* _SOURCE PASSAGE_:
1Jn 4:18 There is no fear in love, but perfect love casts out fear. For fear has to do with punishment, and whoever fears has not been perfected in love.
None of us have been perfectly perfected in regard to love. As we grow in Christ, He shows us the ramifications of His love more and more with the result that fear diminishes more and more. While there will always be the positive, healthy, and right “fear of the Lord” by which we honor and obey Him, the kind of fear John is speaking of is not a positive trait. It is a fear that results from punishment in a relationship. We used to fear God in this sense because, before we came to Christ, we were under righteous condemnation by Him. We were guilty. The Law showed us our guilt and was a means of driving us to embrace Christ.
But now that we are in Christ – if you have been born again by faith alone in Christ alone – then this is your status:
Rom 8:1 There is therefore now no condemnation for those who are in Christ Jesus.
The more we come to understand this, the more this fear which results from punishment will dissolve.

* _TASKS TO COMPLETE_:
a) List the adjectives that the passage on fear and love uses to describe the "fear of the Lord."
b) Continue the passage on fear and love, starting right after its last sentence.

* _DATA LISTING_:
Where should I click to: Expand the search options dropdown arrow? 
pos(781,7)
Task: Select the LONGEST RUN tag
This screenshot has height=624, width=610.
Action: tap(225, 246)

* _ANSWERS TO THE EXERCISE_:
a) positive, healthy, right

b)
Now, what I want to talk to you about today is this business of fear in our relationships with people. Fear that is the kind of fear that results from punishment. A child, for instance, should have this kind of fear in the sense of knowing that if he disobeys his mother or father, he is going to be punished. At the same time, that parent-child relationship must be characterized by love, and the child must know this as well.
But in respect to our relationship now, now that we are adults (or even let’s say in our teen years), fear that is the result of punishment is something that evil people use to hold us in bondage. In this respect, fear is a huge red flag that a relationship is toxic. You often hear domestic abuse victims talk about having to “walk on eggshells” lest their abuser punish them with one of his evil tactics. This is just another way of describing the fear that dominates in such a relationship.
Lately I have been particularly interested in how a matriarchal abuser uses fear of punishment to enslave her family members. Of course most domestic abusers are men, but as I said, of late this business of the mother working an evil domination over her family has been in the forefront.
Whenever one of our relationships with someone is characterized by fear, something is terribly wrong. And I mean the fear that is the fear of punishment.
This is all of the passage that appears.